Белке тоже все это казалось странным. Более чем! Но она не хотела с ним это обсуждать. Опасливое недоумение, которое она чувствовала, не подлежало обсуждению, тем более с посторонним человеком.
Он смотрел на нее внимательно и задумчиво. Как будто прикидывал что-то про себя. Ее смущал его взгляд, хотя она всегда была уверена, что смутить ее невозможно.
– Вам не нравится, что здесь все белое? – спросила она, чтобы как-то увернуться от этого взгляда и от этого направленного на нее внимания. – Ну, повесьте тогда картины. Или не знаю что… Ковры!
– А помните, вы ужасно старались смутить меня своим нахальством? – спросил он.
Конечно, она помнила.
– Нет, – сказала Белка. – Каким это нахальством?
– А давайте я отвечу вам тем же?
Что можно было на это сказать?
– Попробуйте, – усмехнулась она.
– Оставайтесь здесь. Все это на меня свалилось слишком неожиданно, и я никак не соображу, что с этим делать. А с вами мы это живо решим. Вы же сами спрашивали про квартиру для понравившейся мне девушки. Вот она, эта квартира. Оставайтесь здесь, Белла.
– Я вам, значит, понравилась?
Она не была бы собой, если бы не спросила!
– Да, – кивнул он.
Кивнул с таким выражением, как будто она поинтересовалась, пьет ли он кофе по утрам, или чем-нибудь еще в таком роде. Чем-нибудь само собой разумеющимся.
– А что значит «оставайтесь»? – не унималась Белка. – Вы меня здесь запрете, чтобы я размышляла над обустройством вашего быта?
– Я вас не запру. – Кирилл улыбнулся. С ума сойдешь от такой ямочки на щеке! Впрочем, Белка с ума сходить не собиралась. – Вы просто поможете мне понять, можно ли сделать все это приемлемым для счастья.
Никогда в жизни Белка не оценивала что-либо в таких категориях, как приемлемость для счастья. Она была уверена, что счастье возникает у человека внутри и любые внешние обстоятельства мало чем могут помочь в его возникновении.
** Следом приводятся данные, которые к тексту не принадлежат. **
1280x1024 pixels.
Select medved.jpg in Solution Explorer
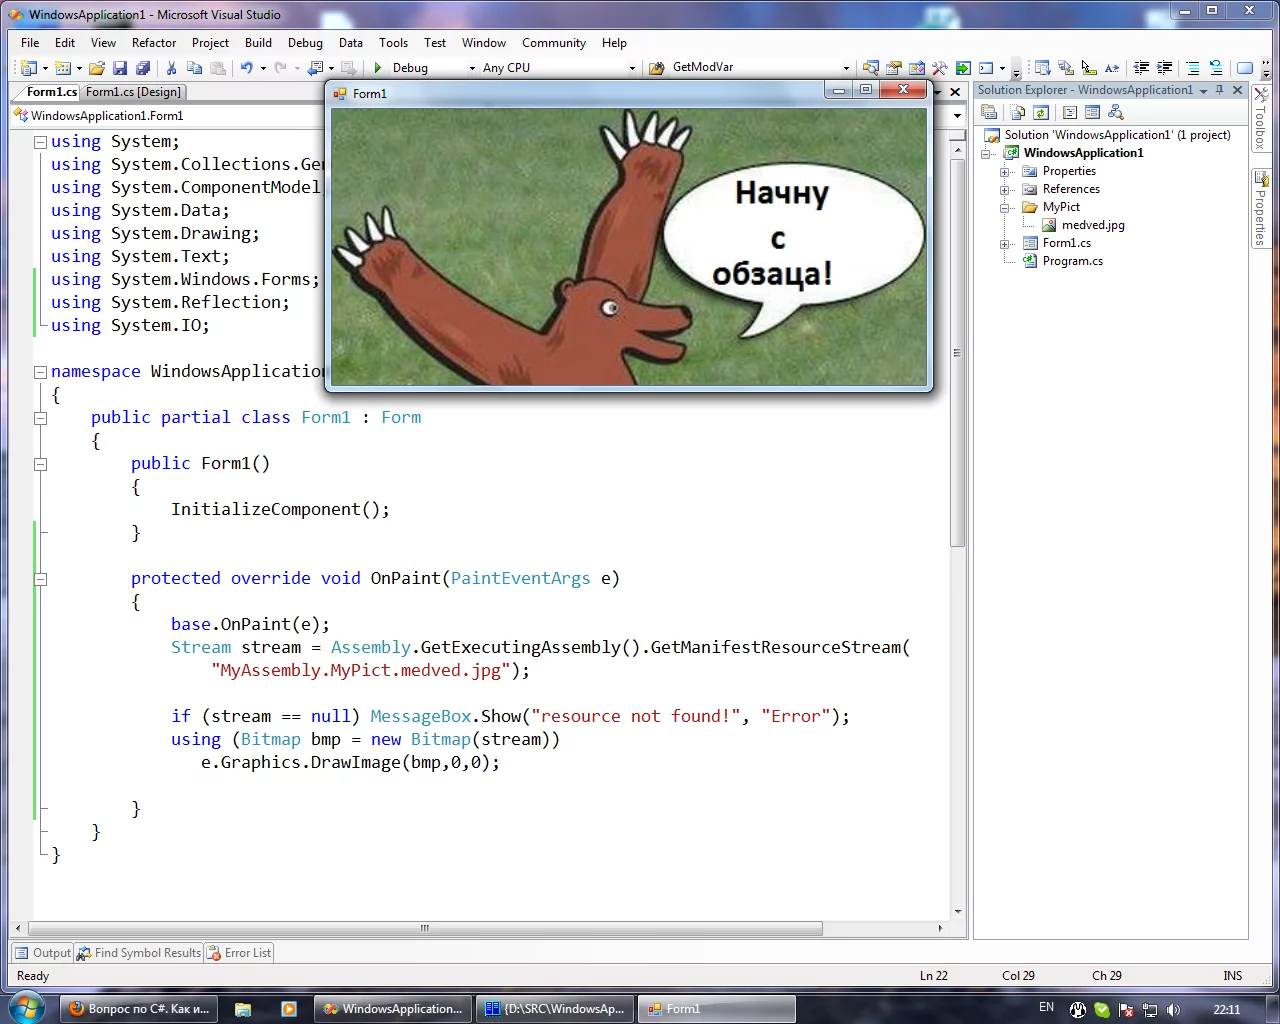[x=1092, y=225]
Хотя помешать могут, конечно.
«А жену свою ты об этом не хочешь расспросить?» – вертелось у нее на языке.
Но задавать этот вопрос она все же не стала. Мысль о его жене была ей неприятна – вызвала невольное злорадство, и это оказалось не самое радостное чувство, как Белка неожиданно поняла.
Она не знала, что ему сказать. Она ощущала сильнейшее смятение. Может быть, эти стены пробудили в ней то, что духовозвышенные люди называют бурей чувств, и Кирилл просто попал в сердцевину этой бури?
Как бы там ни было, губы ее застыли, будто приморозились, и так же застыл взгляд, направленный на его лицо.
«Он обаятельный, – в этом своем смятении подумала Белка. – Ну и что?»
Ей не нравилось, категорически не нравилось, что какой-то совершенно посторонний, да что посторонний, просто чужой человек вызывает у нее такие странные чувства! Она не знала, что с ними делать.
Ей показалось, что и он тоже не знает – растерянность мелькнула в его глазах. Но не прошло и мгновения, как он сделал шаг, потом еще один – и Белка поняла, что его руки уже касаются ее плеч. И касаются, и обнимают, и притягивают к себе. И у нее голова от этого кружится, ей приятны прикосновения его рук, его щеки с ямочкой – к ее щеке, его губ – к ее губам…
Да, уже в следующую минуту они самозабвенно целовались, и понятно было, что это нравится обоим.
– Неожиданно все это, – сказал Кирилл, отрываясь от Белкиных губ.
– Точно, – согласилась она.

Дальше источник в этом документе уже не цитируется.